* **Brief 1**
Reproduce the Alex Borstein post word for word from "I thought it" to "seem more human!?!".
* **Brief 2**
Write the next part of the Alex Borstein post, starting after its last sentence.

I thought it would be fun today to post my odd and pathetic correspondence with Alex Borstein. If you don't know Alex, she does the voice of Lois Griffin on Family Guy and also has been in Gilmore Girls, Mad TV, Catwoman... and stars in George Clooney's new movie.
Check it out!
Date: Wed, 7 Jul 2004 14:40:31 -0500
From: Jed Findlay
Subject: another creepy fan e-mail
To: alex@alexborstein.com
It always amazes me when I find e-mail addresses of stars and directors. You can take some time and write them a beautiful note about respecting their work... and they often respond. It sometimes almost makes them seem more human!?!
You caught my eye in the early episodes of Gilmore Girls (who is that
crazy cellist?) and down right blew my mind with your work on Family Guy. I really have enjoyed the characters that you have brought to life. Bravo.
It seems you have a wonderful group of friends/co-stars to work with! I was not surprised to see you pop up in Bad Santa (nice improv line on the DVD outtake!).
Looking forward to the new Family Guy episodes and I really do hope you find a way back into Gilmore Girls (tell Amy or Daniel that your fans cannot stand another moment without your pressence on the show)!

(Saved entries)
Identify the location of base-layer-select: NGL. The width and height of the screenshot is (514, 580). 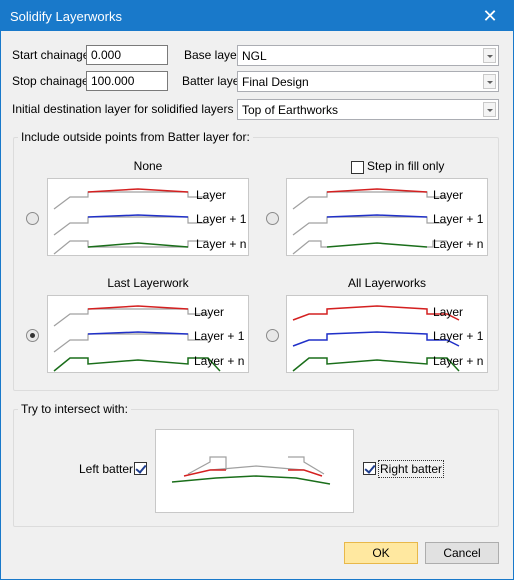
(368, 56).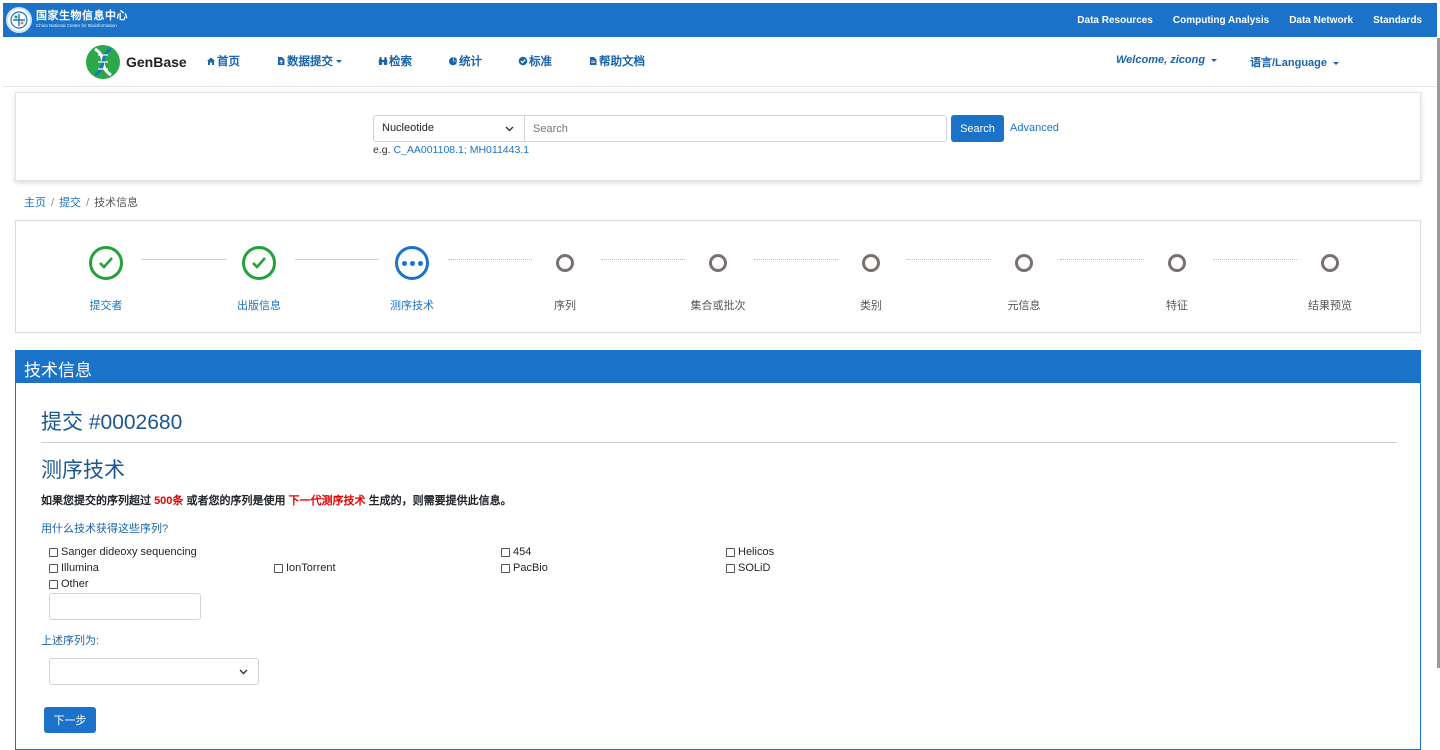 This screenshot has width=1440, height=750. I want to click on org-emblem-icon, so click(19, 20).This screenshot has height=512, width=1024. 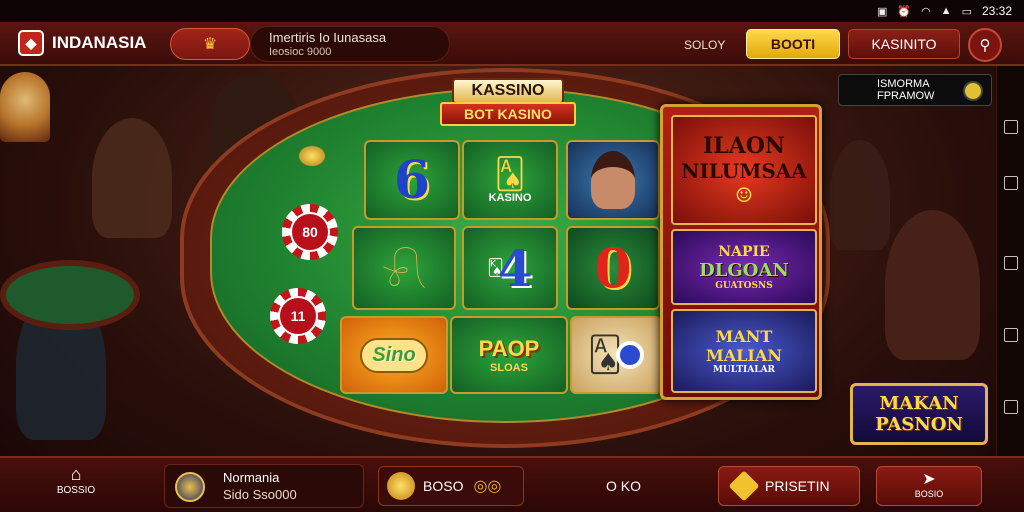 I want to click on news-line-1: Imertiris Io Iunasasa, so click(x=328, y=38).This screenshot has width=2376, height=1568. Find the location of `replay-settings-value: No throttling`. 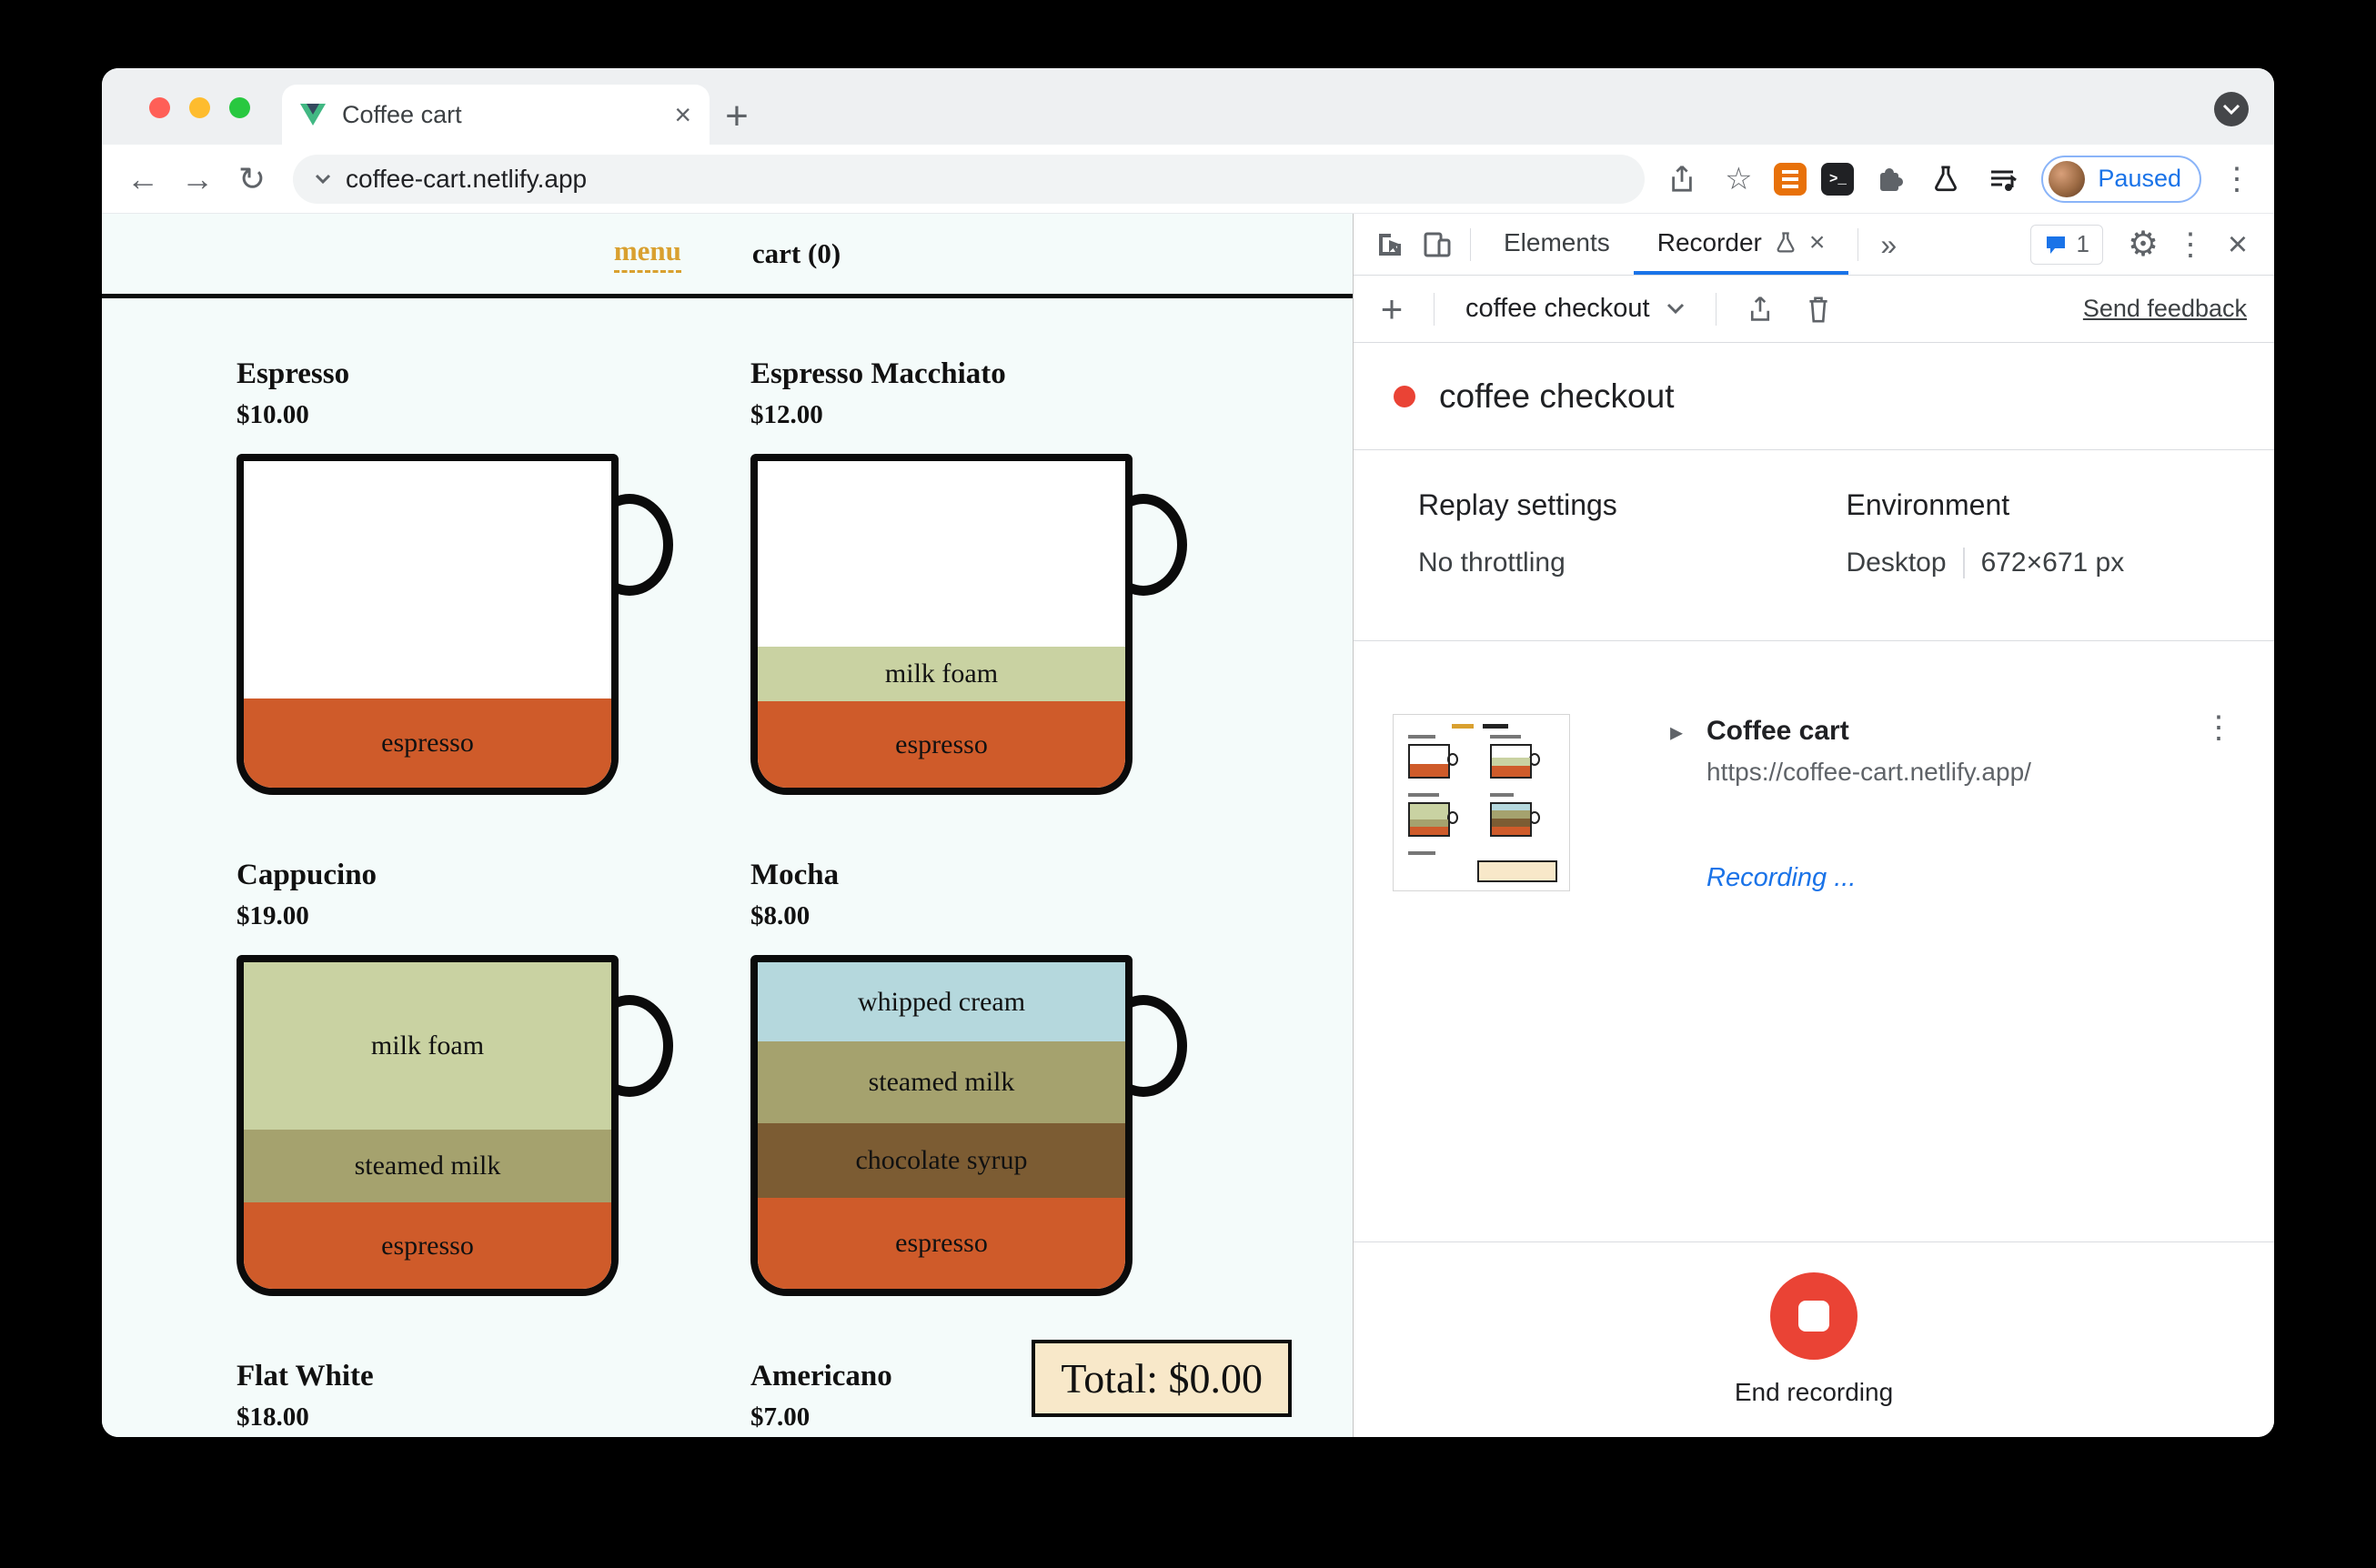

replay-settings-value: No throttling is located at coordinates (1632, 563).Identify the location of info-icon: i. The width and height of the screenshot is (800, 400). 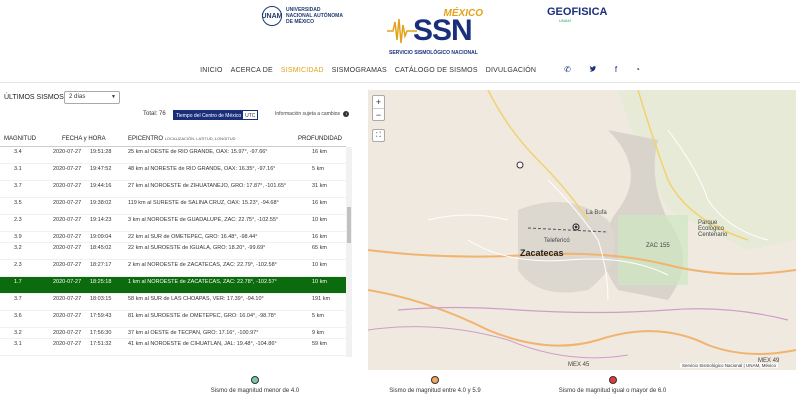
(346, 114).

* **Task result 1**
I thought it would be fun today to post my odd and pathetic correspondence with Alex Borstein. If you don't know Alex, she does the voice of Lois Griffin on Family Guy and also has been in Gilmore Girls, Mad TV, Catwoman... and stars in George Clooney's new movie.
Check it out!
Date: Wed, 7 Jul 2004 14:40:31 -0500
From: Jed Findlay
Subject: another creepy fan e-mail
To: alex@alexborstein.com
It always amazes me when I find e-mail addresses of stars and directors. You can take some time and write them a beautiful note about respecting their work... and they often respond. It sometimes almost makes them seem more human!?!

* **Task result 2**
I will see Catwoman - damn you - just because it looks like your largest role to date and I am really excited to see what you do in it.
Good luck in the future... uh... sorry for the "title dropping" and "name dropping." It is the only way a fan can try to connect... right?
Thanks for the good work Alex... can't wait to see what comes next.
Jed Findlay
creepy fan-boy
On Aug 2, 2004, at 2:55 PM,
Dear Creepy Fan Boy,
Thanks so much for being a creepy fan boy! It's always nice to have one. Here's hoping you continue to enjoy my work. Here's hoping
I do, too. You will see me pop up on Gilmore Girls again
this season, so look for that.
All the best!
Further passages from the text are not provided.